茶産地ではお茶の生産が再開されていますが、それらのお茶を販売するには茶業者の活動が正常化することが必要です。
しかし、今まで流通の多くを担ってきていた都市部の茶葉卸売市場は、かなり厳しい状況におかれているようです。
福州市にある五里亭茶葉市場の現在の様子について、ご紹介します。

 

陽春の3月は、春茶を摘むのに絶好の時期で、各地の茶園は続々と春茶の茶摘みシーズンに入りました。新型コロナウイルス肺炎の流行の影響下で、復習の茶葉市場の経営状況はどうなのでしょうか?茶葉の価格には変動があるのでしょうか?このような疑問を持ちながら、3月21日に福州五里亭茶葉卸売市場へ取材に行きました。

福州市晋安区にある五里亭茶葉卸売市場は、福州における茶葉の集散地で、卸売り、小売り、経営の拠点です。多くの茶商がここで人生で”初めての給与”を得ています。
昼の11時頃に取材に行ってみると、市場の大多数の店は既にオープンしていましたが、元々の賑わいと比較すれば、この日、市場は大変寒々しいものでした。従来であれば、茶葉店の中にはお茶を味わう顧客の姿が見かけられたものですが、新型コロナウイルス肺炎の流行の影響から、茶葉店には「病気の流行期間中のため、マスクを装着し、速やかにお茶を購入ください。試飲はご遠慮願います」と張り紙がしてありました。

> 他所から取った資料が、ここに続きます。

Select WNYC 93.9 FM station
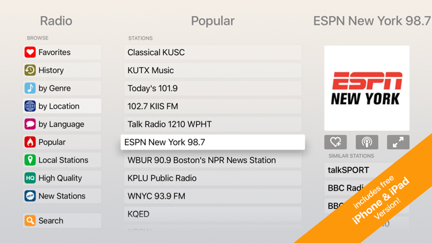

「影響は甚大です」と茶商の施尉雄さんは到着したばかりの龍井茶を店で整理しながら、話してくれました。茶葉市場で経営を始めて十数年になりますが、今年の春節はこれまでで最も閑な時間だったと言います。3月初めに店を再開してから、茶葉卸売市場へやってくる人は少なくなり、誰も店で試飲しに来なくなり、顧客の茶葉への需要量も減少したように思えるとのことです。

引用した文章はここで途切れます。